Assistant Supt. Don Fox explained that the district spends roughly $6,000 per student each year, but the estimate includes administrative and other overhead costs. The multicultural program is so small that it does not require extra teachers or services, and does not affect overhead costs, he said.
Multicultural program students are the only non-residents of Beverly Hills, besides children of city and school employees, allowed to transfer into Beverly Hills High, Katzman said. At Beverly Hills elementary schools, however, about 200 out-of-district students are granted permits each year. Most of them come in under a state child-care law requiring districts to take children of parents who work within its boundaries if space is available.
Until last year, all the multicultural students came from Emerson Junior High School in Westwood. After graduation, instead of going to University High School, successful applicants entered the 10th grade at Beverly Hills High.
But University High administrators complained that the program was drawing away too many students--in many cases, the brightest students. Parents enrolled their children at Emerson instead of at their local school, hoping they would eventually get into Beverly Hills. Other parents said it was unfair not to include their schools.
As a result, the Beverly Hills school district modified its agreement with the Los Angeles district to include 11 junior high schools throughout the Westside in the selection process.
Last year, only half of the 30 spots were taken by Emerson graduates, the rest by the other 10 schools. This year, Emerson's share dropped to a third. Next year, it is expected that the 11 schools will be more or less equally represented. The application process starts in February.

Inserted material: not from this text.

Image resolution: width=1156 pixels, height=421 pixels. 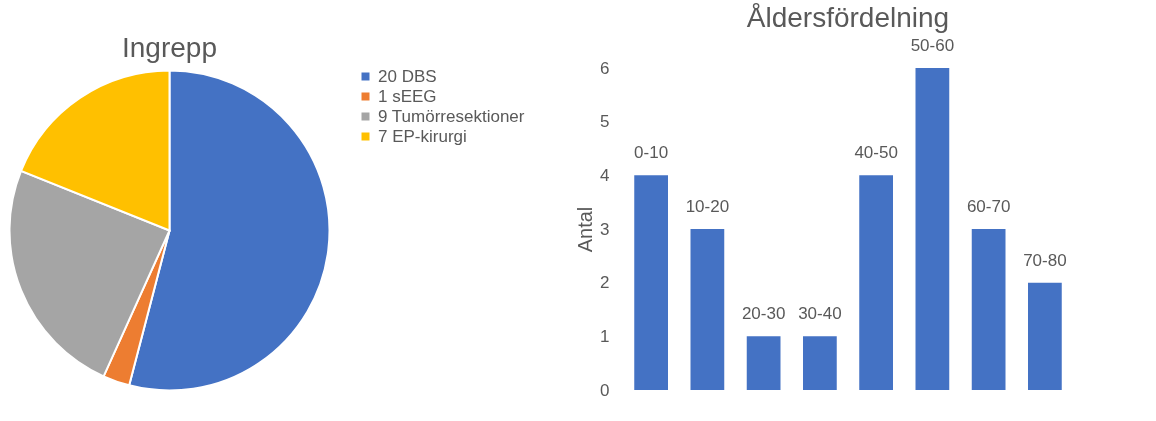 What do you see at coordinates (408, 76) in the screenshot?
I see `legend-label: 20 DBS` at bounding box center [408, 76].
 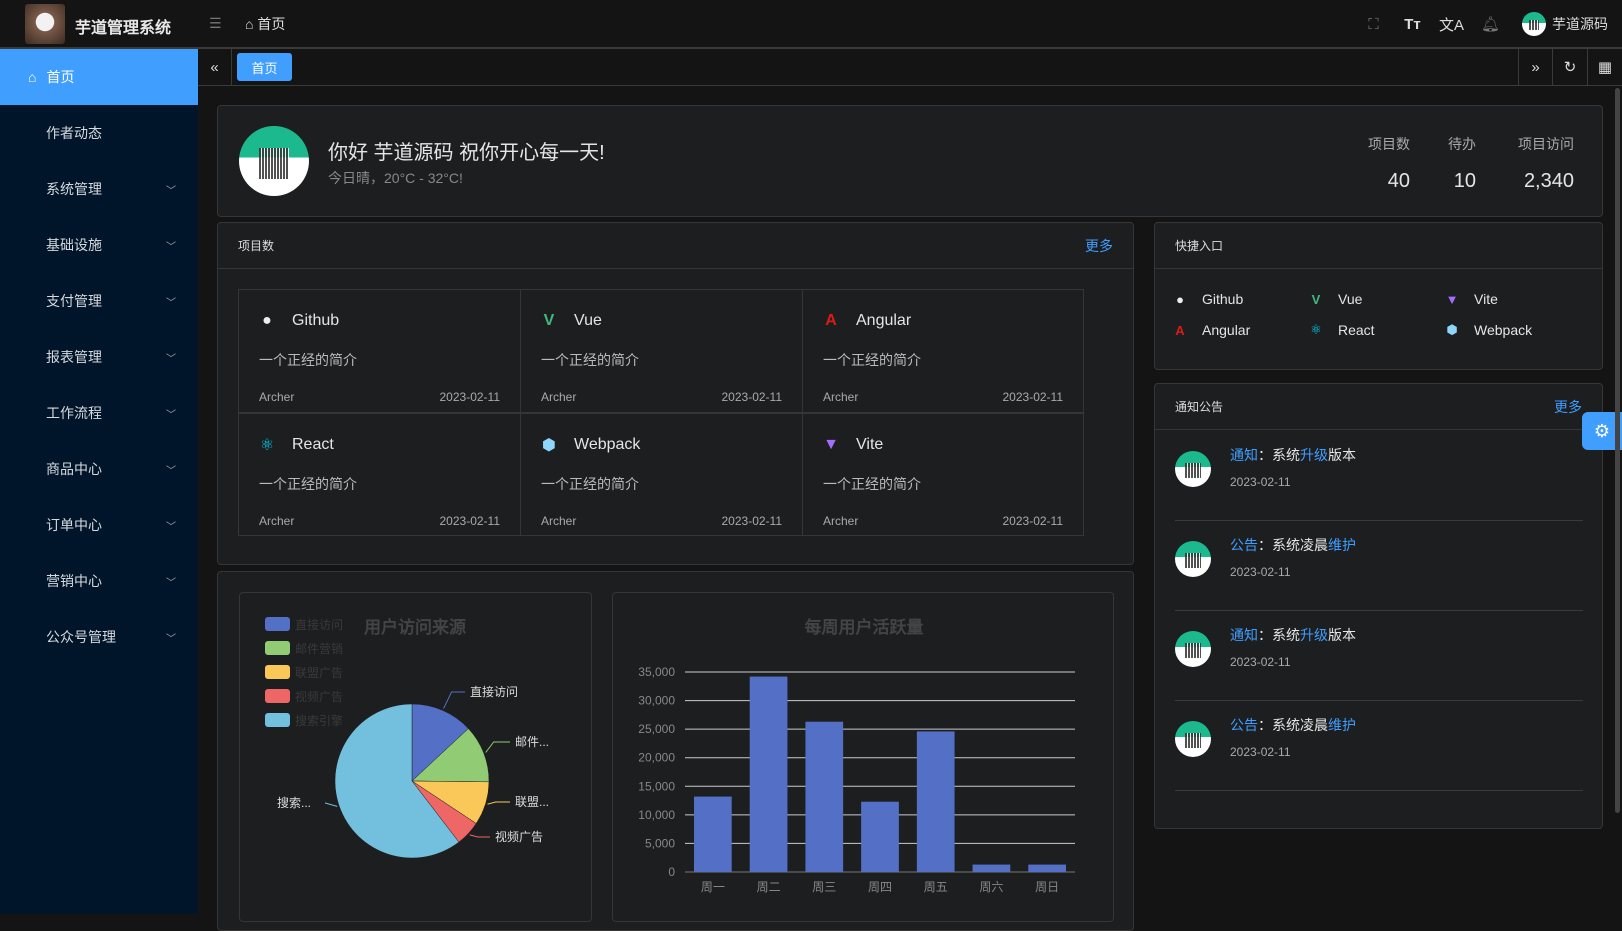 What do you see at coordinates (1618, 450) in the screenshot?
I see `scrollbar` at bounding box center [1618, 450].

Ninety students competed for 34 spots this year, Harris said. The selection committee looked for students with good grades, an outgoing personality and outside interests such as music or athletics.
The program might never have happened had it not been for Lyle Suter, who in 1964 became the Beverly Hills Unified School District's first black teacher.
It was the era of the civil rights movement, and Suter, who retired as head of the art department in 1988, recalled that Beverly Hills students were acutely aware of the absence of blacks, Asians and Latinos on the campus.
"It was a time of turmoil in the country," he said. "The kids at Beverly, who seemed to have everything, wanted to become a part of this."
A group of Beverly Hills High students met with black students in educational symposiums run by Suter's wife, Joan, to discuss civil rights issues. The students went so far as to present a petition to the school board demanding the admission of minorities in order to provide an "integrated experience."
It was Suter who helped find a creative solution. It turned out that a group of middle-class black parents from the Baldwin Hills area, concerned that local schools were not adequately preparing their children for college, had begun looking around at the same time for a better high school. They arranged with the Los Angeles school district to enroll their children at Emerson Junior High and hired a private busing firm to get them there.
But when the time came for the children to enter high school, the parents ran into a bureaucratic brick wall. The district would not permit the Baldwin Hills children to attend University High.
Suter suggested taking these Emerson minority graduates into Beverly Hills. The idea gained momentum as officials in both districts decided it was feasible. Thus, recalled Suter, the program was born "quietly, without fanfare."
"There were many friendships made," Suter said. "It helped stop the misunderstanding just from people getting to know each other at an early age. There's beauty in differences. But you'll never know unless you experience it firsthand."